Menurut Bupati, keberhasilan pembangunan daerah sangat bergantung pada sejauh mana pejabat pengelola anggaran memahami tugas dan tanggung jawabnya masing-masing. PA memiliki kewenangan penuh atas penggunaan anggaran, KPA menjalankan mandat tersebut di tingkat Organisasi Perangkat Daerah (OPD), sementara PPK memegang peranan krusial dalam aspek teknis mulai dari perencanaan hingga pengendalian kontrak.

“Seluruh pihak harus memahami tugas dan fungsinya dengan baik agar proses pengadaan berjalan tepat waktu, tepat sasaran, dan sesuai dengan ketentuan yang berlaku,” tegas Johannes Rettob.

Ia menilai, lemahnya koordinasi maupun keterlambatan penetapan pejabat terkait dapat berdampak langsung terhadap lambatnya penyerapan anggaran serta tertundanya pelaksanaan proyek pembangunan yang dibutuhkan masyarakat.

Karena itu, Bupati menyoroti masih adanya sejumlah OPD yang belum menetapkan PA, KPA, maupun PPK. Kondisi tersebut dinilai berpotensi menghambat proses administrasi dan memperlambat realisasi program prioritas daerah.

“Saya minta seluruh pimpinan OPD segera menindaklanjuti hal ini secara serius. Jangan sampai keterlambatan administratif justru menghambat pembangunan,” ujarnya.

Selain penetapan pejabat, Johannes Rettob juga menekankan pentingnya kompetensi, khususnya bagi PPK yang bertanggung jawab langsung terhadap pelaksanaan pengadaan. Ia menegaskan bahwa pejabat yang ditunjuk harus memiliki sertifikasi keahlian di bidang pengadaan barang dan jasa agar kualitas pekerjaan tetap terjaga dan risiko kesalahan dapat diminimalkan.

Tidak hanya fokus pada percepatan, Bupati juga mengingatkan pentingnya pengawasan ketat terhadap pelaksanaan proyek. Ia menegaskan bahwa laporan administrasi harus sejalan dengan kondisi riil di lapangan.

“Jangan sampai ada laporan pekerjaan dinyatakan selesai 100 persen, tetapi kenyataannya tidak sesuai dengan kondisi sebenarnya. Ini harus menjadi perhatian serius,” katanya.

Dalam upaya meningkatkan transparansi dan efisiensi, Pemerintah Kabupaten Mimika juga terus mendorong pemanfaatan sistem pengadaan berbasis elektronik, seperti e-katalog dan kontrak digital. Sistem ini dinilai mampu meminimalkan potensi penyimpangan sekaligus mempercepat proses pengadaan.

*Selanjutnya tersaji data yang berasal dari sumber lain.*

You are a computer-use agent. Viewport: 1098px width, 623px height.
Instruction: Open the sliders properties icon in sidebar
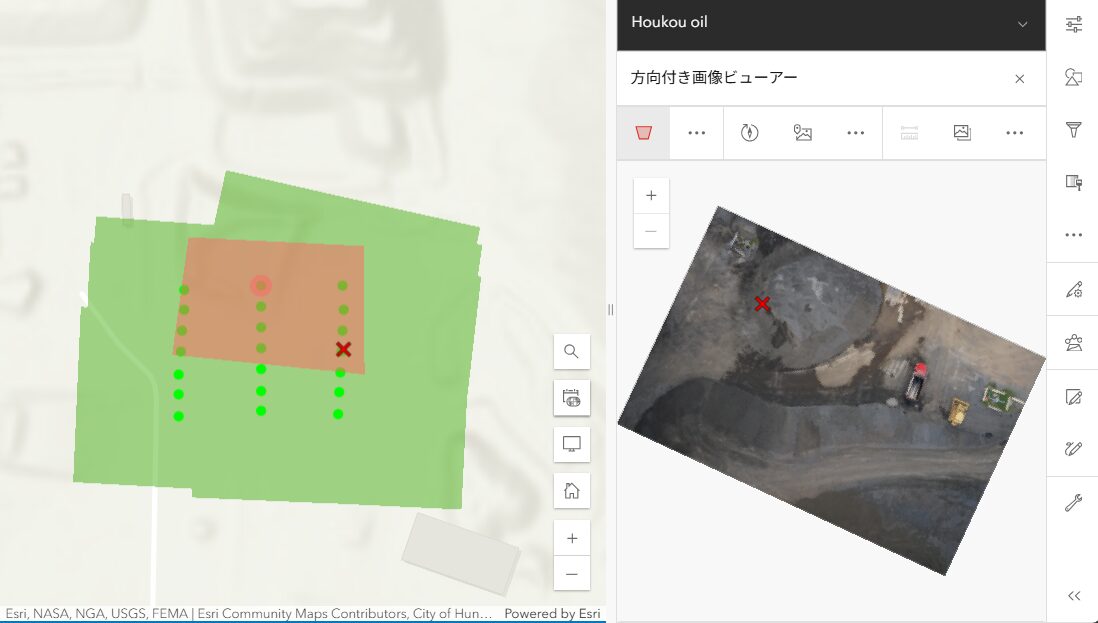pyautogui.click(x=1074, y=25)
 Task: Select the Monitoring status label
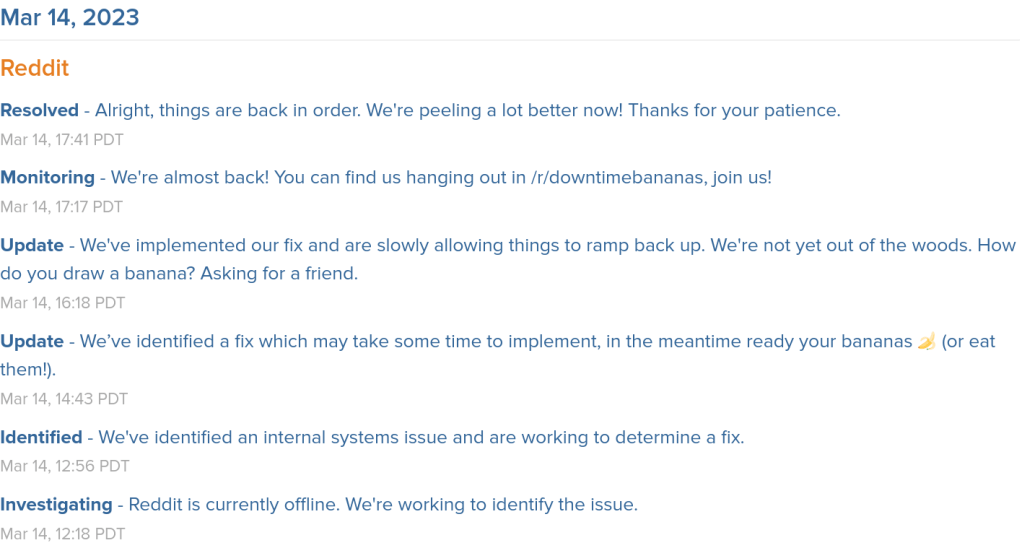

Di sisi lain, Johannes Rettob menegaskan bahwa pembangunan daerah juga harus memberi ruang bagi pelaku usaha lokal agar manfaat ekonomi dapat dirasakan langsung oleh masyarakat Mimika. Keterlibatan pengusaha lokal dinilai penting dalam menciptakan pemerataan pertumbuhan ekonomi di daerah.

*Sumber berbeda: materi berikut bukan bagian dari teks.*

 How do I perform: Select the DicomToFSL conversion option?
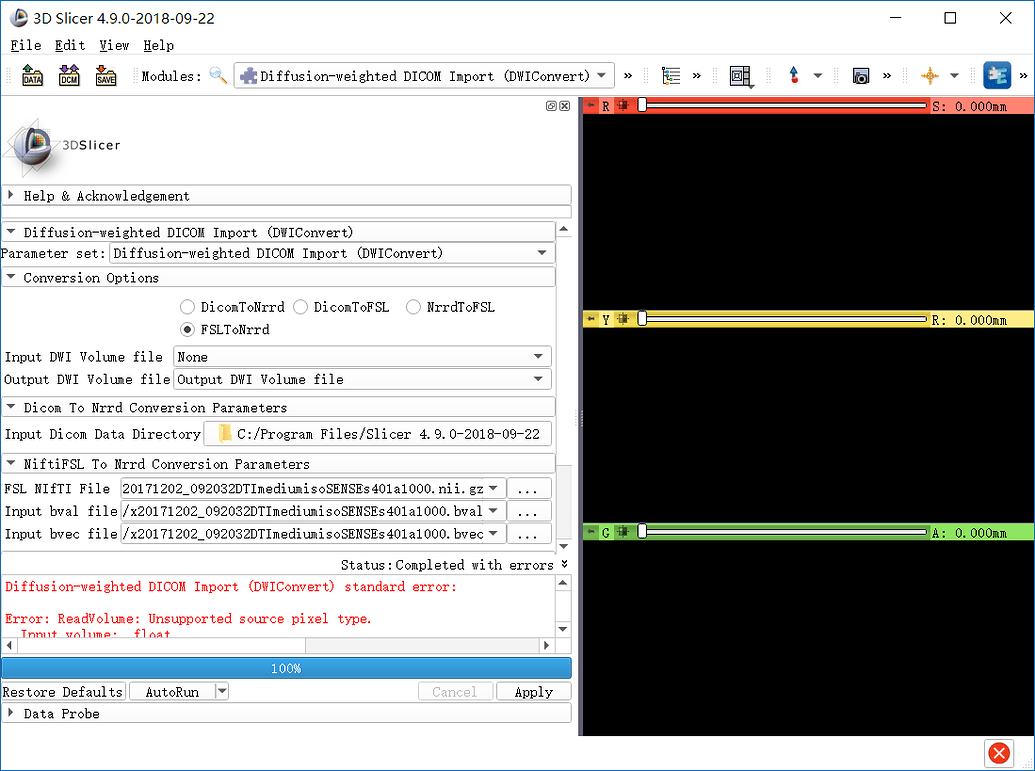pos(301,307)
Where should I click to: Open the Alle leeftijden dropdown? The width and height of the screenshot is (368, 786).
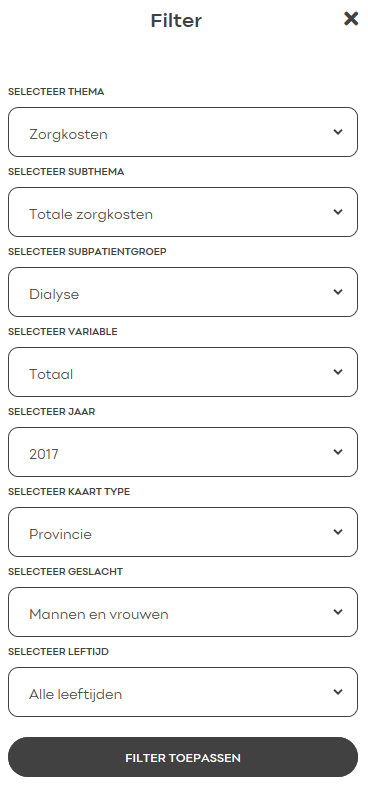183,692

“Program yang dijalankan harus berkualitas, tepat sasaran, dan benar-benar dirasakan manfaatnya oleh masyarakat. Pembangunan bukan hanya soal proyek selesai, tetapi bagaimana hasilnya mampu meningkatkan kesejahteraan masyarakat,” pungkasnya.

Melalui penguatan peran PA, KPA, dan PPK ini, Pemerintah Kabupaten Mimika berharap proses pengadaan barang dan jasa tidak hanya berjalan cepat, tetapi juga bersih, transparan, dan berdampak nyata terhadap pembangunan daerah yang berkelanjutan.